Deux cousins, Oudaï et Ghassan Abou Jamal, armés de hachoirs et d'un pistolet, y ont tué quatre rabbins et un policier avant d'être abattus. C'est l'attaque la plus meurtrière et la première contre un lieu de culte juif à Jérusalem depuis 2008. Elle a avivé les craintes que les violences ne prennent un redoutable tour confessionnel.

Mercredi, des milliers de personnes ont participé dans un village druze du nord d'Israël aux funérailles du policier tué.

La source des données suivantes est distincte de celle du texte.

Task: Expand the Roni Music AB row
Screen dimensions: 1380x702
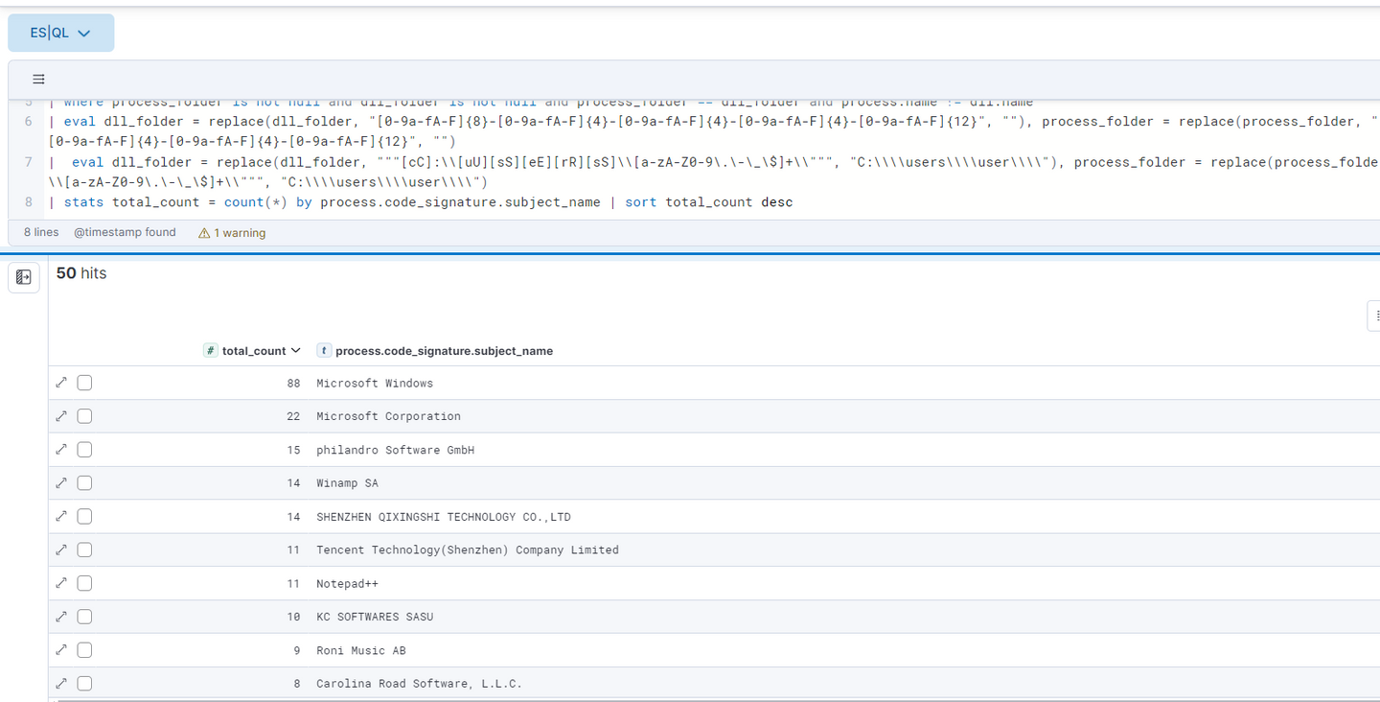Action: pyautogui.click(x=61, y=650)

Le pape François a exprimé sa «préoccupation (devant) l'augmentation alarmante de la tension à Jérusalem et dans d'autres zones de Terre Sainte, avec des épisodes inacceptables de violences qui n'épargnent même pas les lieux de culte».

Le Conseil de sécurité de l'ONU a unanimement condamné mercredi «l'attaque terroriste méprisable» de la veille, appelant responsables israéliens et palestiniens à rétablir la paix.

La Jordanie a joint sa voix au concert international de condamnations. Terre d'accueil d'environ deux millions de réfugiés palestiniens selon l'ONU, elle a lancé un appel à «la retenue et au calme», non sans dénoncer à nouveau les «agressions répétées» auxquelles se livrerait Israël sur l'esplanade des Mosquées à Jérusalem-Est.

La Jordanie est la gardienne de ce site ultra-sensible.

L'attaque de mardi est le point d'orgue d'une série d'attentats et de plusieurs mois de violences.

Abdelrahmane Shalodi est l'auteur de l'une de ces attaques qui font redouter un embrasement généralisé. Le 22 octobre, il a tué un bébé israélo-américain et une Equatorienne de 22 ans en fonçant avec sa voiture sur un arrêt du tramway à Jérusalem. Un acte délibéré pour la police, qui l'a aussitôt abattu, un accident pour la famille.

Logistique minimale 

Abdelrahmane Shalodi incarne pour les spécialistes de la sécurité la menace de personnes agissant à titre individuel, mais capables de frapper les esprits avec une logistique minimale.

Depuis l'été, Jérusalem a été le théâtre de plusieurs attaques meurtrières, mais aussi d'affrontements devenus quotidiens entre jeunes palestiniens et policiers israéliens.

L'exaspération des Palestiniens devant l'occupation, l'accélération de la colonisation israélienne, les arrestations par centaines depuis l'été ou le chômage est catalysée par l'inquiétude religieuse quant au statut de l'esplanade des Mosquées, troisième lieu saint de l'islam et site le plus sacré du judaïsme. Les musulmans s'alarment de l'éventualité que l'État hébreu ne cède aux pressions d'une minorité d'extrémistes juifs réclamant d'y prier.